====== EXTRAIT FOURNI

En sus, notons qu’à l’heure d’une décentralisation toujours plus affirmée (Toulouse et "ses" sites à Rodez ou Castres … Nantes et "ses" sites à La Roche sur Yon, St Nazaire ou La Rochelle, etc, etc.), notons, disais-je, que les universités disposent aujourd’hui systématiquement d’antennes excentrées (en général des IUT) qui rendent les échanges et les communications difficiles et coûteuses (financièrement et kilométriquement s’entend). Pour ces dernières et pour les gens qui les peuplent, les "délocalisés de la recherche et de l’enseignement", le fait de pouvoir accéder à une entité "numériquement centralisée" leur permettrait également de pouvoir davantage s’impliquer et disposer de retours des "non-délocalisés". Bref de travailler un sentiment d’appartenance sans lequel il ne peut exister de culture commune et de dynamiques de recherche fortes et transversales. A moins que l’on n’ait déjà décidé que l’on ne pouvait faire de recherche sérieuse que dans la fac centrale et de l’enseignement dans ses sites périphériques … En un mot comme en 100, le déploiement d’archives institutionnelles (qui rappelons-le est tout de même gratuit …y’a même d’excellents comparatifs qu’il ne reste plus qu’à traduire en français) permettrait de résoudre bien des soucis (ou des soi-disant soucis) de la recherche française, aussi bien en terme de visibilité que de notoriété.
Allez encore un dernier argument pour convaincre les gens du ministère qui fréquentent ce blog (j’ai les noms les logs) :
- les archives institutionnelles sont de gauche : elle favorisent le partage équitable des besoins et des compétences et dopent la visibilité des collectifs qui les alimentent.
- les archives institutionnelles sont de droite : elles favorisent la compétitivité et les pôles d’excellence.
Vous n’avez donc qu’à faire votre choix 😉
Dans un récent post (http://openaccess.eprints.org/index.php?/archives/133-Central-versus-institutional-self-archiving.html), Steven Harnad pose également la question du modèle d’archive ouverte le plus pertinent pour le dépôt initial du document par le chercheur (centralisé sur le modèle de PubMed Central ou délocalisé au niveau des établissements de recherche). Parmi les 21 raisons avancées en faveur des archives institutionnelles figurent arguments de « gauche » et de « droite ».
Vous semblez dire que le problème vient d’une mauvaise information des étudiants et des professeurs, et s’il existe sans aucun doute des progrès à faire à ce niveau-là, je constate également une différence de culture entre les anglo-saxons et nous. Ainsi, avant même que l’on traite d’archives ouvertes, il n’était pas rare de trouver des articles librement disponibles sur le site de professeurs anglo-saxons. C’était nettement moins fréquent sur le site des professeurs de nos contrées.

============

TÂCHE A:
Traduisez en anglais la phrase suivante de l'extrait sur les archives institutionnelles : « C’était nettement moins fréquent sur le site des professeurs de nos contrées. »
TÂCHE B:
Prolongez l'extrait sur les archives institutionnelles en reprenant juste après sa dernière phrase.

====== DONNÉES FOURNIES

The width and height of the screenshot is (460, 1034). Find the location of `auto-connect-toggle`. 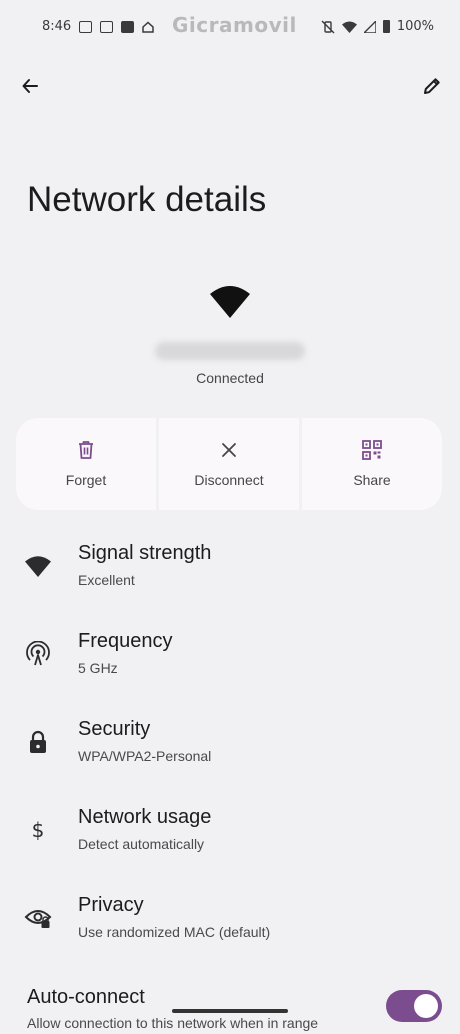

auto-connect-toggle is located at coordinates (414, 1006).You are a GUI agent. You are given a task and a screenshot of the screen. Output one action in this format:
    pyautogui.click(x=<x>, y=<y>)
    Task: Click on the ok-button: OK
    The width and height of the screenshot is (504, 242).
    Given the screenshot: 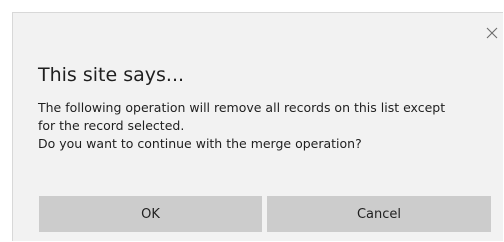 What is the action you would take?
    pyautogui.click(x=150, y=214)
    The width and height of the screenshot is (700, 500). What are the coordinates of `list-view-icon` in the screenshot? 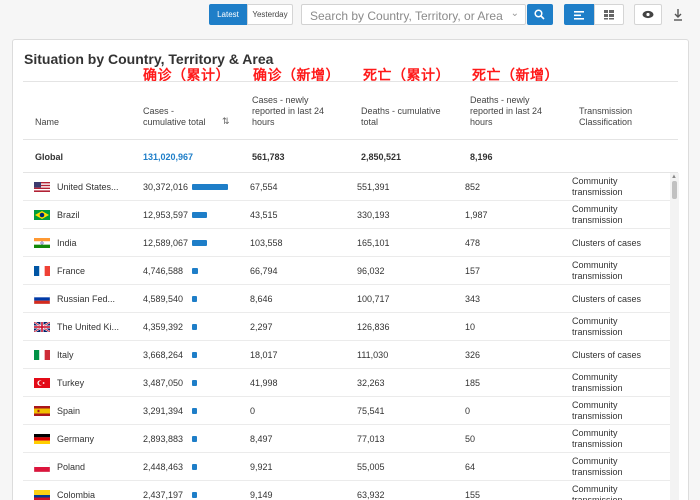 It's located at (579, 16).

============

ZONE DE RÉPONSE A:
It was markedly less common on the websites of professors in our part of the world.

ZONE DE RÉPONSE B:
De nos jours, il existe encore des différences. Ainsi, si je veux obtenir la liste des publications d’un professeur, j’ai plus de chances de l’obtenir si ce dernier est anglo-saxon. Pour la beauté du test, j’ai tenté de retrouver une bibliographie de vos écrits, je n’y suis pas arrivé (même si j’avoue ne pas avoir lancé une réelle stratégie de recherche, tout au plus un coup de sonde).
Jean-François> oui, je me doutais bien que Steven Harnad devait avoir eu cette idée d’argumentaire avant moi 🙂
Manu> Vous n’avez effectivement pas cherché très longtemps. Tout est sur archivesic (http://archivesic.ccsd.cnrs.fr) > consulter par auteur > lettre E
Et la plupart de mes supports de cours ou de formation sont régulièrement archivés sur ce blog. Sur lequel figure aussi mon dossier « scientifique » de qualification aux fonctions de maître de conférence. Je ne voudrais pas m’auto-congratuler, mais en termes de transparence ça me paraît difficile de faire davantage 😉
Ceci étant, la différence culturelle que vous pointez est (en partie) juste et s’explique essentiellement pour deux raisons :
– les théoriciens (et donc les principaux évangélisateurs) du mouvement sont anglo-saxons
– la politique anglo-saxonne de soutien au mouvement de l’Open Access est plus ancienne et plus lisible qu’en France. Ceci dit, y compris outre-manche ou outre-atlantique il existe également de fortes résistances selon les champs disciplinaires concernés.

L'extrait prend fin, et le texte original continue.